Paste yours into ccmd.dev for the free audit. If the score and the seven decisions on this page do not line up with what you expected, book a call and we will walk through it line by line.

Questions about the decisions

Who decided these design choices?

AGENTS.md emerged from the Amp team at Sourcegraph and is now jointly driven by OpenAI, Google, Cursor, and Factory. It was donated to the Linux Foundation under the Agentic AI Foundation in December 2025. The seven decisions on this page come from two authoritative sources: the spec page at agents.md (the project's published rationale) and OpenAI's Codex docs at developers.openai.com/codex/guides/agents-md (the host-specific extensions). Both pages are linked at the bottom.

Why no YAML frontmatter when GitHub Copilot uses it?

Frontmatter is a tax on the writer. Every YAML block is a place to put a typo that silently breaks parsing in one host while another host happily ignores it. The AGENTS.md design choice was to eat the cost of zero machine-readable metadata in exchange for zero adoption friction. The trade-off is real: you cannot, for example, tag a rule as 'only fire when editing TypeScript' inside the file itself. You either write that constraint into the prose and hope the model honors it, or you push the constraint into a nested subdirectory AGENTS.md.

Why a single file when Cursor uses a directory of .mdc files?

Two reasons stated by the spec authors. First, READMEs are for humans and AGENTS.md is the same shape (one file, root level, immediately discoverable). Second, sharding configuration across a directory means the agent now has to read N files, decide which ones apply to the current task, and merge them. That logic lives in the host. AGENTS.md punts it: one file, you read it, done. Codex's nested discovery (decision 5) re-introduces sharding for monorepos, but only as an opt-in extension.

What changes if I move my AGENTS.md from the root to a subdirectory?

Under OpenAI Codex specifically: nothing, as long as you also keep the root one. Codex walks from project root down to the current working directory and concatenates one AGENTS.md per level (joined by blank lines). Files closer to your cwd appear later in the combined prompt and therefore override earlier guidance on conflict. Under Cursor or Claude Code, which do not implement nested AGENTS.md discovery, a subdirectory-only file is invisible. This is the most common drift: a project ships an AGENTS.md in src/billing/ and assumes every agent reads it. Only Codex does.

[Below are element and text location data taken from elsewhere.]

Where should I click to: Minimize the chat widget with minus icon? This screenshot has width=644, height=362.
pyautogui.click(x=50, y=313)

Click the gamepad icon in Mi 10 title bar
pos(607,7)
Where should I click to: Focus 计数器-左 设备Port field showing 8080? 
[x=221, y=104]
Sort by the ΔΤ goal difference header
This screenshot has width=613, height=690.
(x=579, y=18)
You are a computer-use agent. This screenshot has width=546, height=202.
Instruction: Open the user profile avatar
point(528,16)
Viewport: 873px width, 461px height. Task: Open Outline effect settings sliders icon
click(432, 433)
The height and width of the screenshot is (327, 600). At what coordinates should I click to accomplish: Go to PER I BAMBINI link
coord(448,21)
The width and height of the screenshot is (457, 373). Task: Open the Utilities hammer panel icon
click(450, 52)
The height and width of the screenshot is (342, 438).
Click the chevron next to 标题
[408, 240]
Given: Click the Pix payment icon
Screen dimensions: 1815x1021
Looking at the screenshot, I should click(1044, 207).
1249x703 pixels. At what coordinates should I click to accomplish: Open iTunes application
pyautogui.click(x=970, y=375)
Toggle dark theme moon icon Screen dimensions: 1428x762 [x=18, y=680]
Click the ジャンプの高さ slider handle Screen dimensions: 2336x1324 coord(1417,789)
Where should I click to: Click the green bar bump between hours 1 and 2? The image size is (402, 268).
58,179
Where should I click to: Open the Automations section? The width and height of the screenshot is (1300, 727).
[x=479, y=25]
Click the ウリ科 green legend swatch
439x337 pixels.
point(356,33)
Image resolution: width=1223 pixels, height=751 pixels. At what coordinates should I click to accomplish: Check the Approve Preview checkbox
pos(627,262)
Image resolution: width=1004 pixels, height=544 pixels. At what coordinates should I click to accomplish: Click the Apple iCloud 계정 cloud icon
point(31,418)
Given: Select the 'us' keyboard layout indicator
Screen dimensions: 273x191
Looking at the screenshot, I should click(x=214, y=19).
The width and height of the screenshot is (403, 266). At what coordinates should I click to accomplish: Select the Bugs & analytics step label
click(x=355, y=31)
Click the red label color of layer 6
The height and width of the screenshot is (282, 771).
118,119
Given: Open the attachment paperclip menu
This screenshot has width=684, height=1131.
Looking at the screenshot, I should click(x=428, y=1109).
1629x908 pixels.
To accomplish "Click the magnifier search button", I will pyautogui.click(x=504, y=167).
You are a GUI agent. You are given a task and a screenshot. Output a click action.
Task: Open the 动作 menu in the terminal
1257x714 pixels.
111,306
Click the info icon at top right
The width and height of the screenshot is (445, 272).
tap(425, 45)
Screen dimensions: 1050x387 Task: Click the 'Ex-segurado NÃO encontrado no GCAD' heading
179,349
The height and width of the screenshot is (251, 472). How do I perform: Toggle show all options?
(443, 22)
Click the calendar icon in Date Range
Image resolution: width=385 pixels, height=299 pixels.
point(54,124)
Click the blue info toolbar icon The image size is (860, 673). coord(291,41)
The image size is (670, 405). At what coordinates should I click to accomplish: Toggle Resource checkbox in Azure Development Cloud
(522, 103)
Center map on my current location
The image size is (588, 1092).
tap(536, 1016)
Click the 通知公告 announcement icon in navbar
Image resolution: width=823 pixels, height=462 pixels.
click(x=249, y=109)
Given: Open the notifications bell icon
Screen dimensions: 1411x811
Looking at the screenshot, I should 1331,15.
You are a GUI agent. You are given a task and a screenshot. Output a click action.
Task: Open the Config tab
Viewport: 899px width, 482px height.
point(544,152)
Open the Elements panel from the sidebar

Does ccmd's analyzer treat AGENTS.md differently from CLAUDE.md?

No, and that is on purpose. The detector at src/lib/analyzer.ts:41 reads the first 300 characters and returns one of four labels: agents.md, claude.md, .cursorrules, or .grokrules. The rubric (12 Karpathy-style checks) and the per-line findings (bloat, vague, aspirational, duplicate, missing-why, cache-bust) all run identically. The label only changes the header on the report. The reason: the underlying problems with these files are token bloat, missing exceptions, and aspirational absolutes. None of those care which spec your file claims to follow.

What is the practical cost of the 32 KiB cap?

32 KiB is roughly 8,000 tokens (at the standard 4-chars-per-token estimate the analyzer uses). If your AGENTS.md is at or above the cap and fires every turn through Codex, you pay ~8,000 input tokens per turn. At Opus 4.7's $15 per million input on a 30-turn uncached session that is about $3.60 just for the system prompt. The default exists because the spec authors knew people would write 50 KiB AGENTS.md files; the truncation forces a quality conversation instead. If you have not measured your file, paste it into ccmd.dev and read the totalTokens number off the textarea.

If AGENTS.md has no @-import, how do I share rules across files?

Three options, none of them clean. (1) Manually inline: copy the shared block into AGENTS.md by hand. The cost is drift the moment one copy is updated and the other is not. (2) Use the nested directory mechanism (Codex only): put global rules in the root AGENTS.md and project-specific rules in subdirectory AGENTS.md files. The cost is non-portable: Cursor and Claude Code do not concatenate. (3) Author a CLAUDE.md that uses Anthropic's @AGENTS.md import for Claude Code, and let Codex read the AGENTS.md directly. The cost is two source files to keep in sync, but every host sees the same body.